Assigned task:
In this exercise, copy exactly the lines from the one that contains "Where should I" through the end of the entries below; pictures are not copied.

Raw data:
————

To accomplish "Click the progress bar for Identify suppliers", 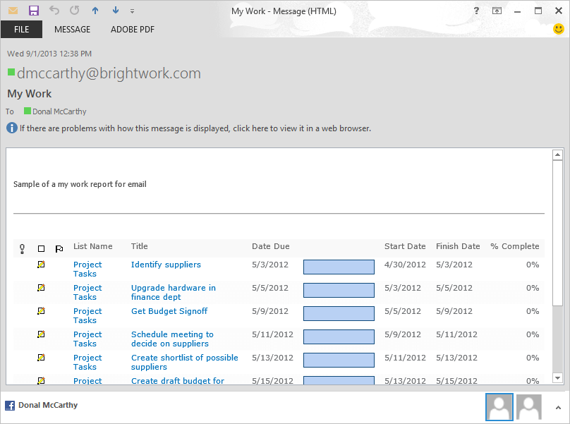I will tap(339, 267).
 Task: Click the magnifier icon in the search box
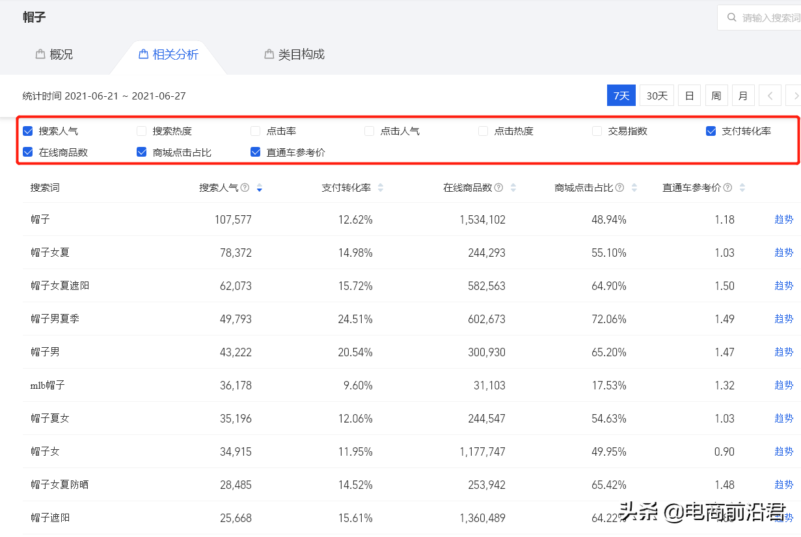732,17
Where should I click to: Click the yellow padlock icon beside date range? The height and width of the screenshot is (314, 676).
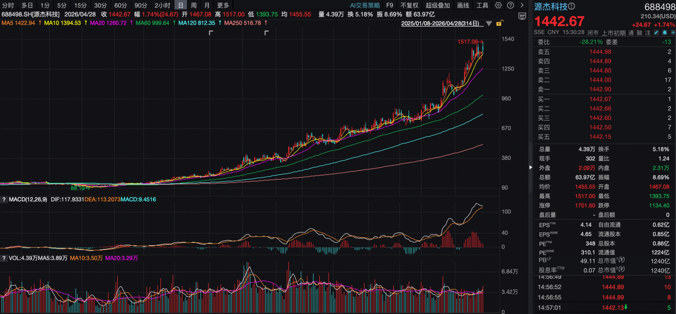point(499,24)
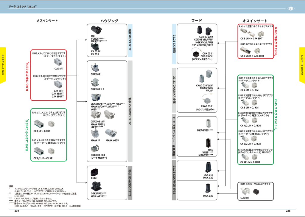Click the CJK 8FT adapter image
The image size is (305, 217).
[58, 62]
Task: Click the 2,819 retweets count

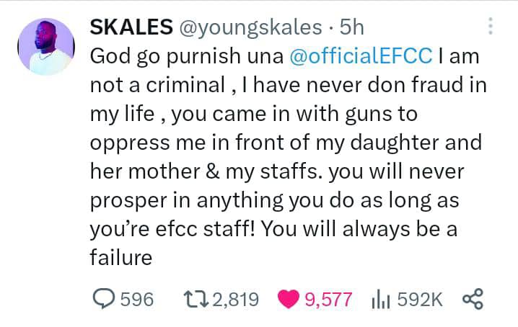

————

Answer area:
Where should I click to: Click the yellow padlock icon beside date range? The height and width of the screenshot is (314, 676).
point(499,24)
Click the CJK 8FT adapter image
The image size is (305, 217).
[58, 62]
Task: Click the 2,819 retweets count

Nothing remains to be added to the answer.